Can there ever be sufficient evidence for a miracle? Let’s plunge into the Deeper Waters and find out.
I saw someone recently post something on Facebook critiquing Hume’s argument against miracles. In a comments section, the part being discussed was the idea that no amount of testimony would be sufficient to establish a miracle and a wise man always goes with the evidence. This is similar to the kind of argument that Ehrman has given against miracles.
At this, a question must be asked. Is the person really saying that no amount of evidence could ever confirm a miracle? Does this sound ridiculous to you? I wish it was, but unfortunately, a number of atheists have made statements about what they would consider to be sufficient for a miracle.
In A Manual For Creating Atheists, Peter Boghossian has said that if we all went outside one day and saw all the stars align to spell something like “I am YHWH. Believe in me”, that that could be suggestive. He does not rule out that we could be experiencing a mass delusion though.
Or consider Jerry Coyne:
“The following (and admittedly contorted) scenario would give me tentative evidence for Christianity. Suppose that a bright light appeared in the heavens, and, supported by winged angels, a being clad in a white robe and sandals descended onto my campus from the sky, accompanied by a pack of apostles bearing the names given in the Bible. Loud heavenly music, with the blaring of trumpets, is heard everywhere. The robed being, who identifies himself as Jesus, repairs to the nearby university hospital and instantly heals many severely afflicted people, including amputees. After a while Jesus and his minions, supported by angels ascend back into the sky with another chorus of music. The heavens swiftly darken, there are flashes of lightning and peals of thunder, and in an instant the sky is clear. If this were all witnessed by others and documented by video, and if the healings were unexplainable but supported by testimony from multiple doctors, and if all the apparitions and events conformed to Christian theology—then I’d have to start thinking seriously about the truth of Christianity.” Faith vs. Fact p. 118-119
Note the wording here. Coyne would say he has “tentative evidence” and only then would he have to start thinking about the serious truth of Christianity. In both of these cases, none of this would count as sufficient evidence. If this was not sufficient for something, one has to wonder what would be sufficient.

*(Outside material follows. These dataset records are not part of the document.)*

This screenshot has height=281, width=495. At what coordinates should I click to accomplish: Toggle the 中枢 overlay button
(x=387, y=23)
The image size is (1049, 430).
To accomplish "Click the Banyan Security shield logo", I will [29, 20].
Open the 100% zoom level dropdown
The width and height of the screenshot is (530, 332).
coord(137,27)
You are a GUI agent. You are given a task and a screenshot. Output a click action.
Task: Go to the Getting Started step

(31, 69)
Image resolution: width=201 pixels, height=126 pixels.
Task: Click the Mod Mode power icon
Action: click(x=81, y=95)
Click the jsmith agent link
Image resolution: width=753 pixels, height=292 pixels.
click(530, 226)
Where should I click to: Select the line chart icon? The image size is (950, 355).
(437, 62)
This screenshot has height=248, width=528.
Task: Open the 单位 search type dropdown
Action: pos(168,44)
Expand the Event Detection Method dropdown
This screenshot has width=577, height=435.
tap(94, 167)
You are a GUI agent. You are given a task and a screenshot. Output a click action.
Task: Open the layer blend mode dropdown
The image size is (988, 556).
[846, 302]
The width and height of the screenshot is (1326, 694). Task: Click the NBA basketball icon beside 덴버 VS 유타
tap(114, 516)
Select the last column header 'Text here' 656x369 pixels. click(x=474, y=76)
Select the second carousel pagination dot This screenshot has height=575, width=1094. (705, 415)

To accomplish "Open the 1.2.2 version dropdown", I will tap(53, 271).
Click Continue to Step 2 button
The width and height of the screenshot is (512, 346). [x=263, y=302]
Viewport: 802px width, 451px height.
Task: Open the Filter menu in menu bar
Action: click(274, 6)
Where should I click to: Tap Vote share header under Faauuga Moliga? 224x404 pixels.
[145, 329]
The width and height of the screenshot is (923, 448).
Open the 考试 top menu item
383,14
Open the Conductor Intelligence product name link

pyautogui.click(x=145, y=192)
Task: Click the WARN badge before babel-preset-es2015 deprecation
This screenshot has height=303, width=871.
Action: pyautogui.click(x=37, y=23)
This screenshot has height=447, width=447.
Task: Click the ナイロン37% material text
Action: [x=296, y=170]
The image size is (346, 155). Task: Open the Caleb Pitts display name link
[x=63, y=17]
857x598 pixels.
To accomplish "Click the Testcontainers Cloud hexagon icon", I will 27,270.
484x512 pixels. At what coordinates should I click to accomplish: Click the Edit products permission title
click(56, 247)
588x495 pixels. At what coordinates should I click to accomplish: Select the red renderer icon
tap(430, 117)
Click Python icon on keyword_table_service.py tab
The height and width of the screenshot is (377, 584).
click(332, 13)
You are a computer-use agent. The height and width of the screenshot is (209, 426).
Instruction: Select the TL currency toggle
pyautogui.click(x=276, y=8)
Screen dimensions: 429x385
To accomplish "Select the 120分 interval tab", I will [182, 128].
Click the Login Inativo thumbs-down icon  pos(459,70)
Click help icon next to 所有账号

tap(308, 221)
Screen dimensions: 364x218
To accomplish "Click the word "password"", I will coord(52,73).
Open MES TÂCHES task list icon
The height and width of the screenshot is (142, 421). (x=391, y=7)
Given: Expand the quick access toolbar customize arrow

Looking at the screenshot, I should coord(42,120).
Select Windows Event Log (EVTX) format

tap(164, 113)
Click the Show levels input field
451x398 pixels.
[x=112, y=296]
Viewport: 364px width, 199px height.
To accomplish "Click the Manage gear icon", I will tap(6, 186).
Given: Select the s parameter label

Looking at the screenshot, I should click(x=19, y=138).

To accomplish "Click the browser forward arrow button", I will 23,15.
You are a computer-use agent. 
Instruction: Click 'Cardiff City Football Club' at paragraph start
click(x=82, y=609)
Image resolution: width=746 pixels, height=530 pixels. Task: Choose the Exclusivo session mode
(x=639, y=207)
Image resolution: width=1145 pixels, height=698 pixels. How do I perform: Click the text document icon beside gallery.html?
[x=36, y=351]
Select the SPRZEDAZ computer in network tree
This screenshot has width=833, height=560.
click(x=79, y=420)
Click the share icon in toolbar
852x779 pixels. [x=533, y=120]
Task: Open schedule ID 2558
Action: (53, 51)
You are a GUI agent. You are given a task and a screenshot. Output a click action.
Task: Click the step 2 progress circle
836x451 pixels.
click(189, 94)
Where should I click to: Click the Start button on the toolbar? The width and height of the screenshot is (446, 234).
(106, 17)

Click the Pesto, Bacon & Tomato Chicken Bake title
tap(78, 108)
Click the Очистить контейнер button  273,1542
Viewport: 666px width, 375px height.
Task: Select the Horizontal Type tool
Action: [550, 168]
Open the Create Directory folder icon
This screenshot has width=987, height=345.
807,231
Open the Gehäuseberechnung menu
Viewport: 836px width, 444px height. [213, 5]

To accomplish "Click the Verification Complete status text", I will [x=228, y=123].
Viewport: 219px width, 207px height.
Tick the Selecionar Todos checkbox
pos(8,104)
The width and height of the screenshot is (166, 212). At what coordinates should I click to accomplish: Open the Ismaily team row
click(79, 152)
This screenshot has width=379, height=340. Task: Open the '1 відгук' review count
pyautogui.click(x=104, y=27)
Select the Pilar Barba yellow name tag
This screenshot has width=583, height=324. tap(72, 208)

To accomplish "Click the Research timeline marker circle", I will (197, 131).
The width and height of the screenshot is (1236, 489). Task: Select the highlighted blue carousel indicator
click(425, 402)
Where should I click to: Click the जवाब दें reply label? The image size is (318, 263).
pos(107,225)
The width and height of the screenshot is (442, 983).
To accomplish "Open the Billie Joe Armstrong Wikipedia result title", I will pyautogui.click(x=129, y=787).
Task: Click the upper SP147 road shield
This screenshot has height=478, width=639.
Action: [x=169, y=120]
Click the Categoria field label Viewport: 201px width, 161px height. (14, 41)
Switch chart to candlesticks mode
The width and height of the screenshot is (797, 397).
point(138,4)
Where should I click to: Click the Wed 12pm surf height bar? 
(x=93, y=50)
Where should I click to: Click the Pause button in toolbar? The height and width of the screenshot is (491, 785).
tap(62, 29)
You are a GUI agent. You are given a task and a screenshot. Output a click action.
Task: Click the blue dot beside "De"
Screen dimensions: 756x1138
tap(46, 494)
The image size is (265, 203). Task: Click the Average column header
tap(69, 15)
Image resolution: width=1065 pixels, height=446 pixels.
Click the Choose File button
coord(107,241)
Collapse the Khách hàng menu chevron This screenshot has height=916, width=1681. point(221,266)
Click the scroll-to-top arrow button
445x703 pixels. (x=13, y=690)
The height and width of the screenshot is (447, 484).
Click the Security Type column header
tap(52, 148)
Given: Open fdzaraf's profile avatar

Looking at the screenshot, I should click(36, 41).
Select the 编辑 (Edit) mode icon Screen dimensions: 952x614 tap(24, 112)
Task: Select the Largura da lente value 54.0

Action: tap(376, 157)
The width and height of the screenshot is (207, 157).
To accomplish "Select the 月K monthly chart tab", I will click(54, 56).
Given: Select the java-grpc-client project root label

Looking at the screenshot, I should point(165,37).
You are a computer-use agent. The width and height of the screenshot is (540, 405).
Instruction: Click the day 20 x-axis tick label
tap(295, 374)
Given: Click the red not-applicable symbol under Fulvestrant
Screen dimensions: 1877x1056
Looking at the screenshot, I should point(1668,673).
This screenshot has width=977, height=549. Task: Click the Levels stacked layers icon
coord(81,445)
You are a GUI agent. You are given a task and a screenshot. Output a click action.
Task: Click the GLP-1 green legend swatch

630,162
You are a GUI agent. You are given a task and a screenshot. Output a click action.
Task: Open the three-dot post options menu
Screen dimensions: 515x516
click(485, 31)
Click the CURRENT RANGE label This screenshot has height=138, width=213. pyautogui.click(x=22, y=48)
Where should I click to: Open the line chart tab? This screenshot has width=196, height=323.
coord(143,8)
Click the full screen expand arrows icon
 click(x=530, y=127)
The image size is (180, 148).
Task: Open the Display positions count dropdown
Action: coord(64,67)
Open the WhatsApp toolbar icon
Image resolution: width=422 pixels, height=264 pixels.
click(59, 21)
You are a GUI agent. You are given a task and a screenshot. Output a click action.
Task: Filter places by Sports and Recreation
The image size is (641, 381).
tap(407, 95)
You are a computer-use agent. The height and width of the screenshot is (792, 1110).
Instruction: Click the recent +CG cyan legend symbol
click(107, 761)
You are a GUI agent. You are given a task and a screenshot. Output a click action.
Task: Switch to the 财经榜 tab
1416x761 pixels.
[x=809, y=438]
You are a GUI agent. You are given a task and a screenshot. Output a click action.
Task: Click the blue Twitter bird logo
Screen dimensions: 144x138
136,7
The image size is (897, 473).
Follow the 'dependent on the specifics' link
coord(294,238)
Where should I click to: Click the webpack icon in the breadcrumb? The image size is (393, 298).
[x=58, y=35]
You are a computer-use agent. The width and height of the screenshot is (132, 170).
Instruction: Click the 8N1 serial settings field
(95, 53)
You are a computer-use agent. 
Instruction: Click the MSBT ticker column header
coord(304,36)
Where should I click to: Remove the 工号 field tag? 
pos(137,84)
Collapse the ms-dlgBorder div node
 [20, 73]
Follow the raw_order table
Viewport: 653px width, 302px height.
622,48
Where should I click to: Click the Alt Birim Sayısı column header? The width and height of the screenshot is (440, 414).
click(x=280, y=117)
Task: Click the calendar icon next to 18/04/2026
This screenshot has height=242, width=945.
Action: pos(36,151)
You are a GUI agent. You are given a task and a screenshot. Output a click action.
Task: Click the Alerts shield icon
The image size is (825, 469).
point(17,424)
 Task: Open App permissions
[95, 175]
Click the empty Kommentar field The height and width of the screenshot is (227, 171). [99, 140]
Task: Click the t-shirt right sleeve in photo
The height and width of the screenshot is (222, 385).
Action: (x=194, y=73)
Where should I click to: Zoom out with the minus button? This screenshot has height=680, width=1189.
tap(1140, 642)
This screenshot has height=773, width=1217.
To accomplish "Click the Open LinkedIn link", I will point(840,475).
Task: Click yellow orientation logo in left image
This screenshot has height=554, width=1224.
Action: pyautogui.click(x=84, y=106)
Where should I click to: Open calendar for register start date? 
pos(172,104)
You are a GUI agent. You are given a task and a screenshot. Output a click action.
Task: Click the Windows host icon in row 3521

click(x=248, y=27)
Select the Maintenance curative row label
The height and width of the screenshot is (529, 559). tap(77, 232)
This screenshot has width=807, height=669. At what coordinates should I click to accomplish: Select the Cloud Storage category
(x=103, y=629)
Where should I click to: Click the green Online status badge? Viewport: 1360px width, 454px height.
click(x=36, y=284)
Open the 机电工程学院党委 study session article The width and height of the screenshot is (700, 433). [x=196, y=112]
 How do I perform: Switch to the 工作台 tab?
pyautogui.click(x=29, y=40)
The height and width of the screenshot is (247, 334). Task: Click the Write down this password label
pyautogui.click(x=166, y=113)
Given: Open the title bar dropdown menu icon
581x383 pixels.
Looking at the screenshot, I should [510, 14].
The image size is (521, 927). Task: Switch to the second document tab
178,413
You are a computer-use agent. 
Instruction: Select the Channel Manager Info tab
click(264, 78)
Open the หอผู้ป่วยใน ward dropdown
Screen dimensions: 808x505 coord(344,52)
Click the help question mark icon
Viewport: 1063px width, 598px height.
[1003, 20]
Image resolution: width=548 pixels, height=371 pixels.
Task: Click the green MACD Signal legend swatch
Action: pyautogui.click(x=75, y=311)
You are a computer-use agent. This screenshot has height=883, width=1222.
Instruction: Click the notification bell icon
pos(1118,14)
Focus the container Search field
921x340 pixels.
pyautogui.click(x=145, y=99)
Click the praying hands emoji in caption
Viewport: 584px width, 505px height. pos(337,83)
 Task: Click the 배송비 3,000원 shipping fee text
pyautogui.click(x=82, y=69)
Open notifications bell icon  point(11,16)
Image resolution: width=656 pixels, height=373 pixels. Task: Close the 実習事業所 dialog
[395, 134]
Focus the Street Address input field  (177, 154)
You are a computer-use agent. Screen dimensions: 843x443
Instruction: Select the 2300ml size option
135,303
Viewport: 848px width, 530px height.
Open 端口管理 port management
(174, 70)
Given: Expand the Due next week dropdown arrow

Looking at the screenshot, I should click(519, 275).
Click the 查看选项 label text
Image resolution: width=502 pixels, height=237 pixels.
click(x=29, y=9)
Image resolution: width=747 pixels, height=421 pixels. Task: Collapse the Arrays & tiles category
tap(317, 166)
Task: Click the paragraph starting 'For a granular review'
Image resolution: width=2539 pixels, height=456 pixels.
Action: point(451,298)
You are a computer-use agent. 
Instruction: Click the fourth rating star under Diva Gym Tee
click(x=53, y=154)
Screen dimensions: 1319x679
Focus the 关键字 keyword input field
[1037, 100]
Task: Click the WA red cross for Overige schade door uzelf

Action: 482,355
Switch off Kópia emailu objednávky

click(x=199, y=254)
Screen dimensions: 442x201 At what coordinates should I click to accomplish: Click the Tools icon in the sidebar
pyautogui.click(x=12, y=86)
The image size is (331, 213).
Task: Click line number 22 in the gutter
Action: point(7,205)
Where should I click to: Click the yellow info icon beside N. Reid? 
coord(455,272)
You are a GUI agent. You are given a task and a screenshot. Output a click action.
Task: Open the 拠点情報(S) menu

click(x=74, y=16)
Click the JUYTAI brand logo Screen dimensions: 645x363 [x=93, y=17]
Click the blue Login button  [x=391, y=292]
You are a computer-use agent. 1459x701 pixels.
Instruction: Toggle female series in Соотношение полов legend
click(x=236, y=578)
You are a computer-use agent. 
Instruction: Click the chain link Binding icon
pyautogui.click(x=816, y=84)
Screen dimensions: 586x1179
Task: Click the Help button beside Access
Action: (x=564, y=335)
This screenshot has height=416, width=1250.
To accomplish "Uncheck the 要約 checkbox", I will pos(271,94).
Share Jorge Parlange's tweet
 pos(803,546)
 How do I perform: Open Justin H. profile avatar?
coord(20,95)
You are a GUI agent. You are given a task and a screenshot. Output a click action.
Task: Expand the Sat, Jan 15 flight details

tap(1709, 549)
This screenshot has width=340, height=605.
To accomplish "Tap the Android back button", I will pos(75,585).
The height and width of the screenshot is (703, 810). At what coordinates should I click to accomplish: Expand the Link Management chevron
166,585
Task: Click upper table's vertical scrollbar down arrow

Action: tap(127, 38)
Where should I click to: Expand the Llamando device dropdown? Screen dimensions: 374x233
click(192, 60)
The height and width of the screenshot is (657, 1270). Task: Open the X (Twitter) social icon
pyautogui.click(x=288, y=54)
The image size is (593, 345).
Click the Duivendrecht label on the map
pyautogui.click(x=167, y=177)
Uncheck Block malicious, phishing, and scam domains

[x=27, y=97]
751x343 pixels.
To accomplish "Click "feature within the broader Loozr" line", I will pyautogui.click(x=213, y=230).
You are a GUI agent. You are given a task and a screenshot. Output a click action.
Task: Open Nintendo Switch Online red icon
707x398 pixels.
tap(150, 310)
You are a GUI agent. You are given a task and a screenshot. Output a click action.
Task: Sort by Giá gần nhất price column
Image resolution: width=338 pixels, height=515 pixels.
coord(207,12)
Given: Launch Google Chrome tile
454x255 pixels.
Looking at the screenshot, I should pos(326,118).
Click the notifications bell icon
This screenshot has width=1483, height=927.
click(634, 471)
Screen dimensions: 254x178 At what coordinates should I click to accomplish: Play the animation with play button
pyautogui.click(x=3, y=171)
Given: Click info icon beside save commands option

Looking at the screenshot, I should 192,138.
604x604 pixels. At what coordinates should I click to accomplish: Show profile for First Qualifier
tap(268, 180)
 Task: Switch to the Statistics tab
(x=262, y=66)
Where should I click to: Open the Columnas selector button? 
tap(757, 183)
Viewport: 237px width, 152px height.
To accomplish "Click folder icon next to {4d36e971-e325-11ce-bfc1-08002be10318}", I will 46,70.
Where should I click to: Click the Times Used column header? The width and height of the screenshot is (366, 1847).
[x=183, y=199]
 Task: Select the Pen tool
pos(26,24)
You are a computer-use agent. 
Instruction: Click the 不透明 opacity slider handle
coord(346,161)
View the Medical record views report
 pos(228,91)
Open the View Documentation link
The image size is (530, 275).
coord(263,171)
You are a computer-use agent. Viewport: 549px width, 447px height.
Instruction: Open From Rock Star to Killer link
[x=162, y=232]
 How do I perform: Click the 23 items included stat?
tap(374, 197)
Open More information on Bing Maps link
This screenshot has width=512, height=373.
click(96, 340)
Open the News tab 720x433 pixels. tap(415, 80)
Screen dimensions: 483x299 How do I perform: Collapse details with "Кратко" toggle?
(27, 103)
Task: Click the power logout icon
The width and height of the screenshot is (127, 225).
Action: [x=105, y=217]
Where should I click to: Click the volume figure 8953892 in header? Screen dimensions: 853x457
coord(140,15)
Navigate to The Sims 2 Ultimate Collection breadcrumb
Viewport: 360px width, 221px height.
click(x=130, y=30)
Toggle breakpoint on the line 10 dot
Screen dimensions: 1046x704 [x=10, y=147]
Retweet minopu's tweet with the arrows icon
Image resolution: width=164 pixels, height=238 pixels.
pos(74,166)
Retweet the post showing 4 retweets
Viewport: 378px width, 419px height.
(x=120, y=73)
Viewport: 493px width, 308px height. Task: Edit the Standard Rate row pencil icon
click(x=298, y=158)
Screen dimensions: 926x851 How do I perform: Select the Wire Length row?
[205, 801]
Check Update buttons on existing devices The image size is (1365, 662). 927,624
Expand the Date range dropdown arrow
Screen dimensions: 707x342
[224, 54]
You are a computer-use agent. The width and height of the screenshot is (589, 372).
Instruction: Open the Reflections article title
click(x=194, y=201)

So what if Hume does say no amount of evidence will ever establish a miracle? Then we have a sort of presuppositional argument going on. It is decided whatever the evidence is, the evidence is insufficient. Now if that is your position, why bother studying something like the historical evidence for Christianity? Why bother listening to a case? Why should a Christian even bother giving a case?
So then, if no amount of evidence is sufficient, then the evidence really isn’t the problem. If your position will not be changed by evidence, then your position is not really based on evidence. It’s based on a prior commitment.
And what if evidence can be sufficient?
Then Hume’s argument fails again. On the one hand, we have an argument that doesn’t work if there can be sufficient evidence. If there can’t be, then we have an argument that has just begged the question. Either way, it doesn’t work.
Now does this mean a miracle has occurred or Christianity is true or Jesus rose from the dead or God exists? No. Those have to be established on their own. It does mean the position given is insufficient to argue against miracles. Defenders of miracles will have to be ready with the evidence to establish them, but if the skeptic says no amount of evidence will be sufficient, there is no use trying.